En raison d’un couvert végétal plutôt ouvert, le sol des jeunes peuplements est exposé au soleil et atteint des températures plus élevées que celui des vieux peuplements, plus ombragé. Or, c’est justement sur le sol, après la chute des larves de diprion à la fin de juin, que le parasitisme et le développement larvaire du parasitoïde se produisent.

L’étude du développement d’Exenterus abruptorius a révélé que son développement cesse à des températures supérieures à 20 °C et que, sur un sol exposé au soleil, il entre en hibernation à un stade de développement plus jeune.

À partir de ces données, de celles du développement de l’hôte et des températures moyennes de sols ombragé et exposé, des simulations ont établi que la synchronisation du parasitoïde avec son hôte était moins bonne dans de jeunes peuplements de pin sylvestre.

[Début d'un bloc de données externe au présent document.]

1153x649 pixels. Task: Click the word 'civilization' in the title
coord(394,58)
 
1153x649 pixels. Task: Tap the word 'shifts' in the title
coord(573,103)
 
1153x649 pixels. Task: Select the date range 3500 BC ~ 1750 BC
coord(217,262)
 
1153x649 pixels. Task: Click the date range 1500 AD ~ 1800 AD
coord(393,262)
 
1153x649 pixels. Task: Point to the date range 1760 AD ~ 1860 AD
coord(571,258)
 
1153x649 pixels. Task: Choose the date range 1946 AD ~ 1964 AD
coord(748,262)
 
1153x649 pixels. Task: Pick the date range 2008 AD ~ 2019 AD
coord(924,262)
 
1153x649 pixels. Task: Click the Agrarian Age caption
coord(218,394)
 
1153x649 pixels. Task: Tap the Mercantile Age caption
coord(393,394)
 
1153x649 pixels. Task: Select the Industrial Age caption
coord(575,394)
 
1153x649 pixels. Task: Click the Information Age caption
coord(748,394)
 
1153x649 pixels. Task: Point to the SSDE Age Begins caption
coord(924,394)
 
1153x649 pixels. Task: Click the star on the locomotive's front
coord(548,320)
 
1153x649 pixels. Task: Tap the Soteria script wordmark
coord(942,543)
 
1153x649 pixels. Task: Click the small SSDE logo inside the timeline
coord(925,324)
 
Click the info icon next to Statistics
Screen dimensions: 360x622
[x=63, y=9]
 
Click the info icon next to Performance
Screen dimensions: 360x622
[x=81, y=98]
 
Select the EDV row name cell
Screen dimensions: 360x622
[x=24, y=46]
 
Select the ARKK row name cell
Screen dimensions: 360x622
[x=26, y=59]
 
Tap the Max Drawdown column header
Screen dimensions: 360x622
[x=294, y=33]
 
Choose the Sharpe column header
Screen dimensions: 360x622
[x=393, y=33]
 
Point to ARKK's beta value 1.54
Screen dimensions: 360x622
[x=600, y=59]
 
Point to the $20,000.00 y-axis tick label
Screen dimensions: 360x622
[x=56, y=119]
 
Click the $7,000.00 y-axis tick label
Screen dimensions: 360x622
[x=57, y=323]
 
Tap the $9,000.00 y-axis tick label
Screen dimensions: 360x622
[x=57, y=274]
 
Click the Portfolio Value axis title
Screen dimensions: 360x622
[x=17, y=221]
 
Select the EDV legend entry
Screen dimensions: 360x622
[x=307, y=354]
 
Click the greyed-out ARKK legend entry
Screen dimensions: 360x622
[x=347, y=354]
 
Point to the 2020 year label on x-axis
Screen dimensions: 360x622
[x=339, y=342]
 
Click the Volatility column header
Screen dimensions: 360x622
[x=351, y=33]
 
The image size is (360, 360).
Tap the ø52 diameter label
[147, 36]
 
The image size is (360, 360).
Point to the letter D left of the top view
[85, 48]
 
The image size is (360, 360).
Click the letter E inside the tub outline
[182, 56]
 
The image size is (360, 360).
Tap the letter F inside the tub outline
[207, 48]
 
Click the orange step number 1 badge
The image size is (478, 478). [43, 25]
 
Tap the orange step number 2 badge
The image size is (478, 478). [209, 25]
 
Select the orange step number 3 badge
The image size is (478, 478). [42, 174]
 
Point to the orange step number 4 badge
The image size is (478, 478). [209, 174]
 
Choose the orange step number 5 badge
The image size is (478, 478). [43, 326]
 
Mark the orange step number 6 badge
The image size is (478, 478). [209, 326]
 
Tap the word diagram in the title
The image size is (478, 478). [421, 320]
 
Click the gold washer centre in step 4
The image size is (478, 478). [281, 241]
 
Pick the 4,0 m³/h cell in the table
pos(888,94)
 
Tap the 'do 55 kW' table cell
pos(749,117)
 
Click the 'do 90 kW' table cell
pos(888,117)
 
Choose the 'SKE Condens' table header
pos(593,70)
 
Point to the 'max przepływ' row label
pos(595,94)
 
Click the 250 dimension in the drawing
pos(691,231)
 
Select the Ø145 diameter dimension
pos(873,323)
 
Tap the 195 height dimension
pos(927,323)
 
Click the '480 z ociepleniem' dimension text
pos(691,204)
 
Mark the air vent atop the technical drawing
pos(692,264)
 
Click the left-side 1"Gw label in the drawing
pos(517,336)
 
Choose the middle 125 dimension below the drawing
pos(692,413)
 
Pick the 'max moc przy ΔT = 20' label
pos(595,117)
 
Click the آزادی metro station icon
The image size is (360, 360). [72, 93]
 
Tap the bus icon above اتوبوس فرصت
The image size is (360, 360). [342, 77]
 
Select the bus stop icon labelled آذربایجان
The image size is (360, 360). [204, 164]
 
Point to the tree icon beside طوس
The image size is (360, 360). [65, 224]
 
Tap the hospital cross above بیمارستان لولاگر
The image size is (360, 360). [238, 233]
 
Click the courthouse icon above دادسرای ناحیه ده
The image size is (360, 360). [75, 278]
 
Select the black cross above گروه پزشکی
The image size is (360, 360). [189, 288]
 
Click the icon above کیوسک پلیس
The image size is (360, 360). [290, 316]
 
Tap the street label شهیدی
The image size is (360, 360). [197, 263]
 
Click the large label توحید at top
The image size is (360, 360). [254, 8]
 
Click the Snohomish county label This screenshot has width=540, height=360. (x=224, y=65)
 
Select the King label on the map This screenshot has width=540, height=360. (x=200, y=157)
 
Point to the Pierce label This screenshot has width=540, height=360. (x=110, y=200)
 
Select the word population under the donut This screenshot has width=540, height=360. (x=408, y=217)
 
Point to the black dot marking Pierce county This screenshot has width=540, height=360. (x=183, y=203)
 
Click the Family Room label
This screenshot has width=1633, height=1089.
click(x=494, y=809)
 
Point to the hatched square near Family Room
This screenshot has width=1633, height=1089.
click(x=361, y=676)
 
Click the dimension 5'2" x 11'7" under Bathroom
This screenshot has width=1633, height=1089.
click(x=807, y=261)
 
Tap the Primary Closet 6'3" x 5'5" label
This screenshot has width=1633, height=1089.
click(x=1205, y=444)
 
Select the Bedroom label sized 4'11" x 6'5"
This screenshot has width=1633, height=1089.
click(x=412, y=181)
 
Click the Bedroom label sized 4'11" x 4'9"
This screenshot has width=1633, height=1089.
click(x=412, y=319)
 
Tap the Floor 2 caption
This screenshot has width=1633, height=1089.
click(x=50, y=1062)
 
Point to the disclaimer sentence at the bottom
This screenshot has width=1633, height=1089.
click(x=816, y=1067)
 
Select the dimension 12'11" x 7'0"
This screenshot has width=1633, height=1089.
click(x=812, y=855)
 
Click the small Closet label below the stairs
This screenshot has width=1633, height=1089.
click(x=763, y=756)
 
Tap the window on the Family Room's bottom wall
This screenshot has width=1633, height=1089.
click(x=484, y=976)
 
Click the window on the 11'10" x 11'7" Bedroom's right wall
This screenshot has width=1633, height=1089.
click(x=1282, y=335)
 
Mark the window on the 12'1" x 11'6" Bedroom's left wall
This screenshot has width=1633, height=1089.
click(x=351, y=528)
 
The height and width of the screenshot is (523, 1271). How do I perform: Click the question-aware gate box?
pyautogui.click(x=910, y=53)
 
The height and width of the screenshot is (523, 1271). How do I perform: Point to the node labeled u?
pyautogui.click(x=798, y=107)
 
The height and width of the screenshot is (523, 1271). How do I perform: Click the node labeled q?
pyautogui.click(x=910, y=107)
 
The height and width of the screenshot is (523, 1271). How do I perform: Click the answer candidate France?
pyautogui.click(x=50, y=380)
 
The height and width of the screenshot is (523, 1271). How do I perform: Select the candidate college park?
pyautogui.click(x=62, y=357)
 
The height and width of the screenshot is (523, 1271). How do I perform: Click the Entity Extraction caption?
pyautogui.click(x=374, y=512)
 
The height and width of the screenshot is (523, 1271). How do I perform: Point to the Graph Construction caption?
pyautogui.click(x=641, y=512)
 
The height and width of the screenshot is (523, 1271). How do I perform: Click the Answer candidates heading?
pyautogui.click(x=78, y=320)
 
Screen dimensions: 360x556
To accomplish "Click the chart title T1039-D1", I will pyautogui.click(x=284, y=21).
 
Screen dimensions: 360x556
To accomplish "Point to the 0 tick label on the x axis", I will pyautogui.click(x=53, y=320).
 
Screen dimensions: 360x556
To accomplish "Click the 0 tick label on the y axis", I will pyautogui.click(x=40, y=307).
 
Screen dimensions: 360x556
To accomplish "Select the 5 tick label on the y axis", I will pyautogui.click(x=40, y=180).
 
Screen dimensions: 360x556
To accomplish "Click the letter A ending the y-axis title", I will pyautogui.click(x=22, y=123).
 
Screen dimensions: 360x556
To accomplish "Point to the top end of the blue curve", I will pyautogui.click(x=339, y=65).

Reste à vérifier cette hypothèse en Europe, où l’abondance du parasitoïde permet de comparer son développement dans des forêts d’âges différents. Si elle s’avère juste, on sera mieux outillé pour choisir et importer un autre ennemi naturel du diprion : on évitera toute espèce dont le développement cesse à 20 °C.

Par Charles Allain et François Fournier, revue L’entomologie au Québec, mai 1999.

Le travail sur le terrain : récolter les données requises pour la modélisation et vérifier des hypothèses complexes en situation réelle. Sur la photo, la récolte les insectes capturés au moyen d’un piège Malaise.